Questions posed to the group should be discerned ahead of time, or prayerfully during the course of the discussion. Leaders need to listen not only to what the teens are asking aloud, but also asking through their discomfort or disinterest (shown through body language).
4. Shorten your proclamations.
If it’s a long passage, be sure the person proclaiming it has practiced it. Don’t just hand a teen a Bible and ask them to read it cold—they should never feel like Daniel being tossed to the lions.
In fact, if it’s a really long passage (i.e. The Fall in Genesis 3, the Parable of the Prodigal Son, the Bread of Life discourse, St. Paul’s discourse on love), you’re better off having the group read it on their own, silently, first.
Next, address the group by paraphrasing it and then focusing in on a few lines at a time, whatever “jumped out” at them, individually. Then, have a teen who has practiced it—in advance—to read it in their own voice aloud for their peers.
5. Develop their hearts first, their heads second.
As their leader, you know what they need most. Outline your goal for yourself and for those on your catechist/core team. Your goal, starting out, might simply be to help your teens overcome intimidation when opening the Bible or to gain confidence when reading a specific Gospel. Maybe your goal is to get your young people to begin reading Scripture daily or to understand the fundamentals of salvation history (always the best way to start, in my opinion).
Whatever it is, make sure it’s clear, and measure your decisions and outline (for the night) around that end. Judge your “success” by the depth of their sharing rather than by the laundry list of facts they share.
A Word of Encouragement
Thank you, in advance, for all you do to open God’s living Word to and with our young people. It’s hard work, but the gift you are giving them will remain with them long after they’re sitting on the floor of your parish center.
You can do this. There are a thousand ways to improve, so take them one at a time. The Encounter and T3 studies I’ve authored through Ascension are the culmination not only of some successes but the result of countless failures I’ve enjoyed over the years. I continue to learn from them. I pray these resources will help you avoid making some of the same. God bless our (collective) efforts!

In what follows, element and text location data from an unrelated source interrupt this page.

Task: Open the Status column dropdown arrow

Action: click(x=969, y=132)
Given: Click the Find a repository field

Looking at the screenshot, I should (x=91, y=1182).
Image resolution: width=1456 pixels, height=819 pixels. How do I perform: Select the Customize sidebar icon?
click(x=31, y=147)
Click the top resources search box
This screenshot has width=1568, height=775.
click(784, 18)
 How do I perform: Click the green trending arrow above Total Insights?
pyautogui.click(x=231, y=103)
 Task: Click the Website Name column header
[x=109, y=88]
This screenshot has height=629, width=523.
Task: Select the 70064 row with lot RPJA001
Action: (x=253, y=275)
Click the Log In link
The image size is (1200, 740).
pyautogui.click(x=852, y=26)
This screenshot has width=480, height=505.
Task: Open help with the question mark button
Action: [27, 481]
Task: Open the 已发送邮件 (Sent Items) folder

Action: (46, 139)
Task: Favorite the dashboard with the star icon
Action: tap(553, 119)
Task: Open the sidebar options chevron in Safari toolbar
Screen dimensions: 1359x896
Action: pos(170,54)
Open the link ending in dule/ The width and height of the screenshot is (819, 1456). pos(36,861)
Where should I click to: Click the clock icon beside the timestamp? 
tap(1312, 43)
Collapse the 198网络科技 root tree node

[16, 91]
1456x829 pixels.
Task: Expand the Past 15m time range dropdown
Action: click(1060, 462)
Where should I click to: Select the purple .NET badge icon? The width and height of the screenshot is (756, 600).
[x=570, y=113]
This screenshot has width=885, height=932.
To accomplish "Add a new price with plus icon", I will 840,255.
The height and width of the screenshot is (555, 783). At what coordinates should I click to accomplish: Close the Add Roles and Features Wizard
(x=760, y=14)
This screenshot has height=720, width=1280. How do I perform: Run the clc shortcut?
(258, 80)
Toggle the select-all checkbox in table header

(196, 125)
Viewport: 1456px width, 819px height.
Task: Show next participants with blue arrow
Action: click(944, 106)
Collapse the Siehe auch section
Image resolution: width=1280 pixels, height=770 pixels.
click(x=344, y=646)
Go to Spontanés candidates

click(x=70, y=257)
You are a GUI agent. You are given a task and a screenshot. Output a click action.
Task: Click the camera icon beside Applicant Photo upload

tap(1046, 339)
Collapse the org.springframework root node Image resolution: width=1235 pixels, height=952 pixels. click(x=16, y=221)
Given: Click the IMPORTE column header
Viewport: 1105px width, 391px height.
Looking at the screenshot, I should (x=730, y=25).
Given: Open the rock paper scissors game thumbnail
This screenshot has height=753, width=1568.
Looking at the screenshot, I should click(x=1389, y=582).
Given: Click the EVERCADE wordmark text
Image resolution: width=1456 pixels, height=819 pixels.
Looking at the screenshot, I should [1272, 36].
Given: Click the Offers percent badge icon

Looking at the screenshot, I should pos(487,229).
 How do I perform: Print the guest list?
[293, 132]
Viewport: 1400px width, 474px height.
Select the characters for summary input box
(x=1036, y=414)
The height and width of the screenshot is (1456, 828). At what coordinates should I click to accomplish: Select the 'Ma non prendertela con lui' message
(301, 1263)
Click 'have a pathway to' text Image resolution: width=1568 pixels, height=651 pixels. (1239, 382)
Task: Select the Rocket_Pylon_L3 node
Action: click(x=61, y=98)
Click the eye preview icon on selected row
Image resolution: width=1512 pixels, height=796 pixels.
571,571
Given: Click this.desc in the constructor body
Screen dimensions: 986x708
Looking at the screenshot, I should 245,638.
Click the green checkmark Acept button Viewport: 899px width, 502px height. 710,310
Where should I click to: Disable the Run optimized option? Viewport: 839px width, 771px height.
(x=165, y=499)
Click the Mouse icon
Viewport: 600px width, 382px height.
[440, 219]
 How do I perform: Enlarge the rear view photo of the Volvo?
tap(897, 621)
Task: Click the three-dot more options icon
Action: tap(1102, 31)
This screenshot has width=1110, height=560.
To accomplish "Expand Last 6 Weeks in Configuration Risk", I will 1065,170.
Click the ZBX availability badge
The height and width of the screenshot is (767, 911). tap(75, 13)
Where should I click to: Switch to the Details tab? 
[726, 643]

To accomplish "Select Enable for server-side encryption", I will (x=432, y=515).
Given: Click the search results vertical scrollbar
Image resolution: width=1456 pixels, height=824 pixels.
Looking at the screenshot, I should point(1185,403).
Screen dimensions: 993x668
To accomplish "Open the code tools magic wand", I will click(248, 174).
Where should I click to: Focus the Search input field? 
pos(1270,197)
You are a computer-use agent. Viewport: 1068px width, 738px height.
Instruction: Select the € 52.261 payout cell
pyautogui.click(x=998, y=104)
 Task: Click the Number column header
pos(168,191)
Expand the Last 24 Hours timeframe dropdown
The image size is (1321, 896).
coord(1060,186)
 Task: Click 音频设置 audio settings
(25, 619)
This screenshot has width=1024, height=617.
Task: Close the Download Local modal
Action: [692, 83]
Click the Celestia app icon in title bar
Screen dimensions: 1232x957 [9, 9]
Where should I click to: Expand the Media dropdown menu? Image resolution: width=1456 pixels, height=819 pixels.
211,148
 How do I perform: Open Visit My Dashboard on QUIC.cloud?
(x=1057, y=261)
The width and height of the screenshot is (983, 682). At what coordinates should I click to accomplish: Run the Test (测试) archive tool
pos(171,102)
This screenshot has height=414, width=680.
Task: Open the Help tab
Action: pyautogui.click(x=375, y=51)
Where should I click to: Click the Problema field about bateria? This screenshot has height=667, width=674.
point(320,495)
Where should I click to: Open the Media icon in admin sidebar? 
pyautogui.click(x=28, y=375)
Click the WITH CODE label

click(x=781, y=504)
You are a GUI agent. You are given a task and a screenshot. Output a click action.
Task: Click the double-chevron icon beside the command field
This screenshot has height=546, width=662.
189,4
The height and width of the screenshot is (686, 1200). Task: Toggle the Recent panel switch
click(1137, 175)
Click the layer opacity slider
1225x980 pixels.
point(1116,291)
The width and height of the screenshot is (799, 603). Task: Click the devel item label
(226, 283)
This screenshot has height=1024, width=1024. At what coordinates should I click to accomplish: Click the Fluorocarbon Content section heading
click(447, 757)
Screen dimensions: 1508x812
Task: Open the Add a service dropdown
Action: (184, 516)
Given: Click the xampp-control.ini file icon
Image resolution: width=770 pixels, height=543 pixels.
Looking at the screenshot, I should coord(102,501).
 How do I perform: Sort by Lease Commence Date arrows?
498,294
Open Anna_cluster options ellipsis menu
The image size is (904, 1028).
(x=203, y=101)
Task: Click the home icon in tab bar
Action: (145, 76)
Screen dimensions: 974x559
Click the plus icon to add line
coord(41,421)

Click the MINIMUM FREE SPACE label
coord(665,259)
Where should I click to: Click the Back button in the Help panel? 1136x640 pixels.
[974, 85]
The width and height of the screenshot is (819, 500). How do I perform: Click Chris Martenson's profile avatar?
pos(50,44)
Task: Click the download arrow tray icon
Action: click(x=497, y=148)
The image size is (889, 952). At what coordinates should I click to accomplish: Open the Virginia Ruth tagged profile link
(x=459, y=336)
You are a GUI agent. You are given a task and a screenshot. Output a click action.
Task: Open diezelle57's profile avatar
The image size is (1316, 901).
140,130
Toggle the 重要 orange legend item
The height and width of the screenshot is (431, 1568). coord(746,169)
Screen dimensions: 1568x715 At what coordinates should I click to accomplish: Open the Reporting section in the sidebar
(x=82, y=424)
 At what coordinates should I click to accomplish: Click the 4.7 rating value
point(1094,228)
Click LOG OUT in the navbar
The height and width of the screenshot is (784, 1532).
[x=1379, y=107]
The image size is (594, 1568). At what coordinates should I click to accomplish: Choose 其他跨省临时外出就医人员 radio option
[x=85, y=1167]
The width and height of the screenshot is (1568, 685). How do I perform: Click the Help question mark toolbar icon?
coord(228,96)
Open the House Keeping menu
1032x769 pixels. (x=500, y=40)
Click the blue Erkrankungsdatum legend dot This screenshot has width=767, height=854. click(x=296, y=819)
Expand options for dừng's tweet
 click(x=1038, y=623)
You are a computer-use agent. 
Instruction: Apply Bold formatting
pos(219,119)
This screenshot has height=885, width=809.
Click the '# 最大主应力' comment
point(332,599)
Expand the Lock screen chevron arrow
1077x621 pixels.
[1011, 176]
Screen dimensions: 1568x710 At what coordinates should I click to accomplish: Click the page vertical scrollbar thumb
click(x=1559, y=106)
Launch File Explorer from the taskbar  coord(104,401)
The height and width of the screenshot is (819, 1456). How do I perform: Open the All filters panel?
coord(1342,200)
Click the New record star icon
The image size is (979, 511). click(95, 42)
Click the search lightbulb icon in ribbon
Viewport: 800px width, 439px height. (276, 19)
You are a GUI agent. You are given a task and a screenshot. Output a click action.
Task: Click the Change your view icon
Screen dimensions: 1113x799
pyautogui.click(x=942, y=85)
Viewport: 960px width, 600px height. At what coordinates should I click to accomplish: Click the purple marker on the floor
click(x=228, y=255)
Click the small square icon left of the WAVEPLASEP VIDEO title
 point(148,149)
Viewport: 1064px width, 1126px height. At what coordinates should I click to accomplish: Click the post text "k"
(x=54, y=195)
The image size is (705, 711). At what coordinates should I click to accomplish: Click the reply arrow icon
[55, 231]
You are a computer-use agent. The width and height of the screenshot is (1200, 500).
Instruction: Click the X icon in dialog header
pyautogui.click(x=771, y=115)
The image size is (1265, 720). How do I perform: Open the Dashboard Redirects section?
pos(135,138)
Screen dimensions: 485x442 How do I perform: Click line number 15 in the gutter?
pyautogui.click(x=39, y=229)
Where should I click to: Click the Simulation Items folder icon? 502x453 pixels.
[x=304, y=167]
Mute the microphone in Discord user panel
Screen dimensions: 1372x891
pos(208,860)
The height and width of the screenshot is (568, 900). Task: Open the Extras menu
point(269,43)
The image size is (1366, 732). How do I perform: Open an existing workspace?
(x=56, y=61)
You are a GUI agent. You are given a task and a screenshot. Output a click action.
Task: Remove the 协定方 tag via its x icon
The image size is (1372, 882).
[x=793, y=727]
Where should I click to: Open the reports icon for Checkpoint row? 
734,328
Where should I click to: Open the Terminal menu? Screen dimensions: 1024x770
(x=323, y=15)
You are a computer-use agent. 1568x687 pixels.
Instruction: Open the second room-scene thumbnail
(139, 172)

This article was first published on The Great Adventure Blog on January 16, 2014 as “Avoid These Awkward Mistakes: 5 Tips for Leading a Teen Bible Study”. It was modified on October 9, 2018.
You May Also Like:
10 Questions to Ask Yourself When Leading a Teen Bible Study
The Ultimate Guide to Running a Catholic Bible Study
Is There Such a Thing as a User-Friendly Bible?
About Mark Hart
Mark Hart is the best-selling and award-winning author of more than a dozen books and is the author and lead presenter of T3: The Teen Timeline(a teen Bible study program), Encounter (a pre-teen Bible study program), and Altaration. A graduate of the University of Notre Dame, he serves as executive vice president of Life Teen International.
Can you give an example to #3 of a type of question that is not open-ended or passive? I guess that’s all I’m used to using and I agree with the reaction mostly – crickets. So can you give examples of how you ask questions differently?
I would also like to know the answer to that question
Thanks for the question! Passive questions often begin with “Did you…” or “Have you…” or “When you…” but often put the teen in a position to answer (or avoid answering) with a mere “yes” or “no.” More engaging questions often begin with “What do you think…” or “Why is the…” as they necessitate a thoughtful response. For example, asking “Have you ever thought about David and Goliath’s fight before?” will not draw the same response as, “What do you think was going through David’s mind when he approached the battlefield?” Another example might be, “Have you ever stopped to consider what it was like for Mary to encounter an angel?” or (the better) “What do you think Mary saw that day when the Angel Gabriel came to her? Describe it.” I hope this helps!